[Input records]
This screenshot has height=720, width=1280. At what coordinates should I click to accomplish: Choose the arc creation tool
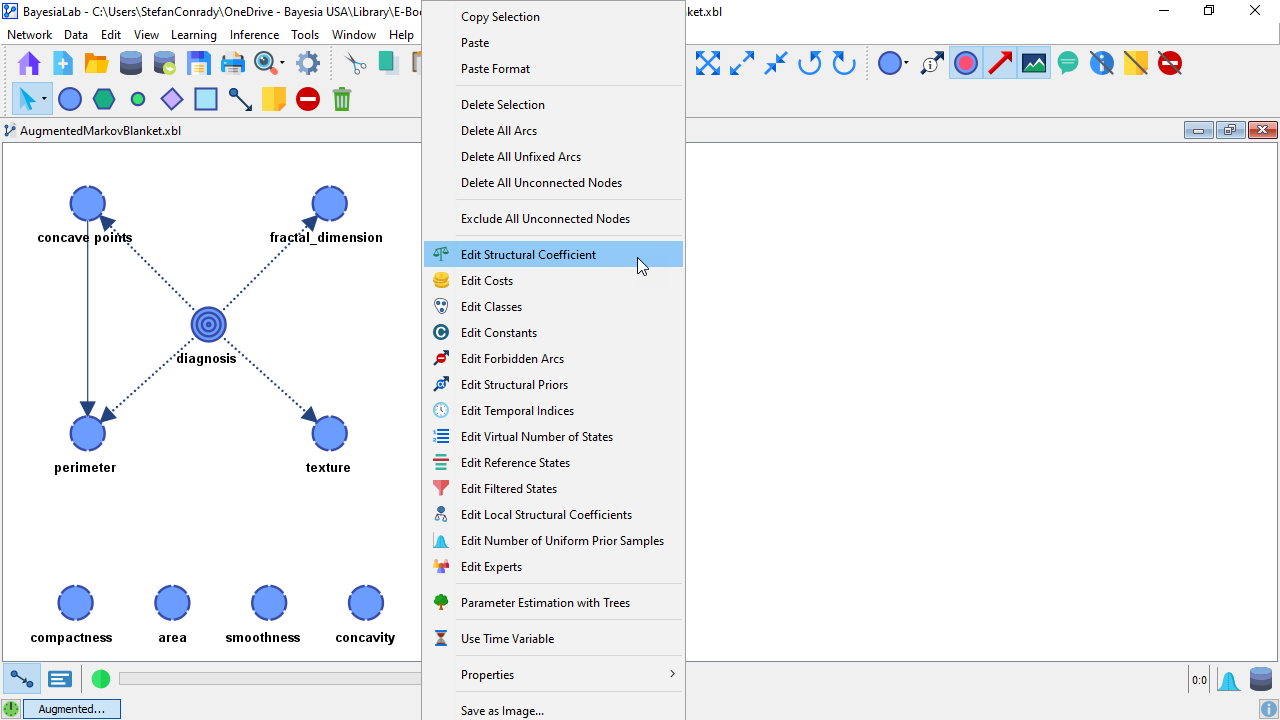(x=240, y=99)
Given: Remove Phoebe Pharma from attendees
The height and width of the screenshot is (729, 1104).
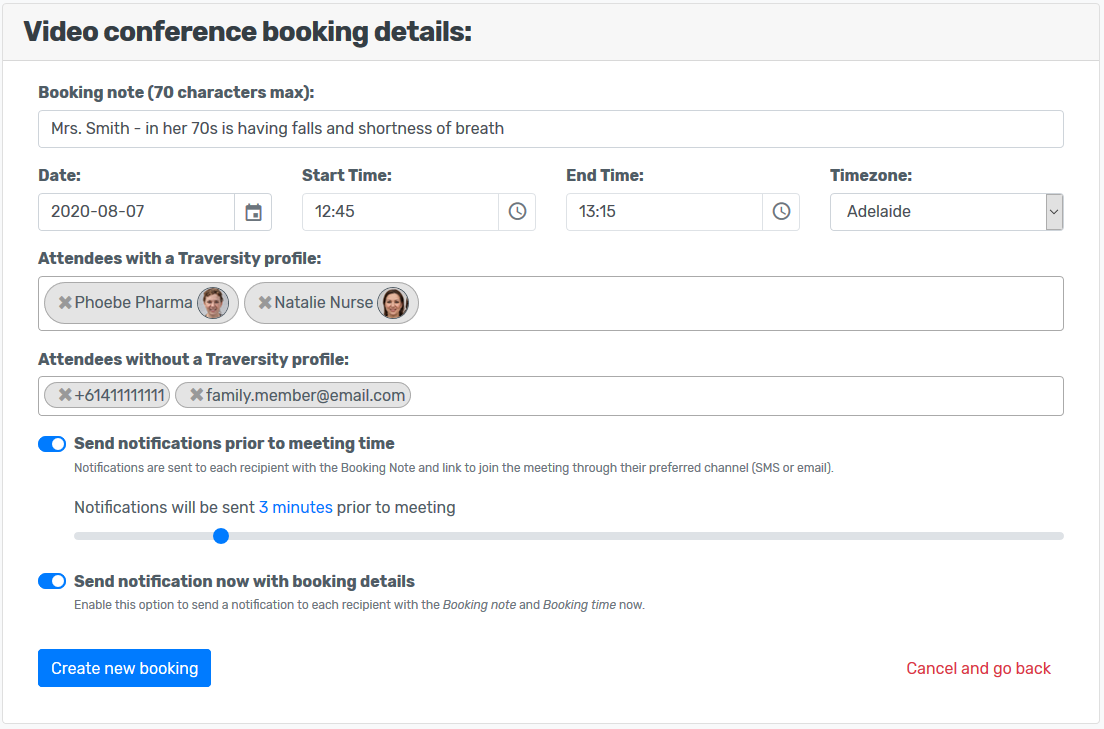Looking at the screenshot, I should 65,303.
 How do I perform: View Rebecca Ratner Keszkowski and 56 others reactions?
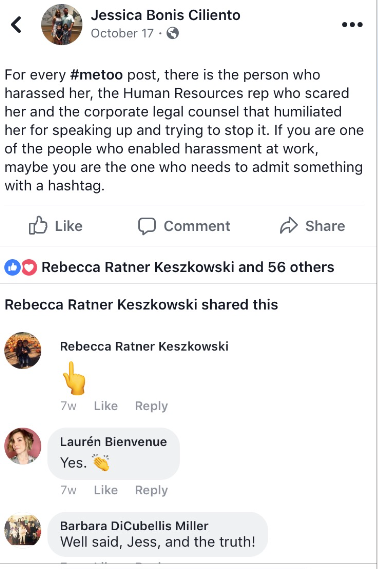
[/Input records]
* [Exercise description]:
Retype each line above exactly. Leave the images out.

* [Written response]:
This screenshot has height=720, width=1280. At what coordinates should I click to accomplish: Choose the arc creation tool
(x=240, y=99)
Given: Remove Phoebe Pharma from attendees
The height and width of the screenshot is (729, 1104).
Looking at the screenshot, I should 65,303.
 How do I perform: View Rebecca Ratner Keszkowski and 56 others reactions?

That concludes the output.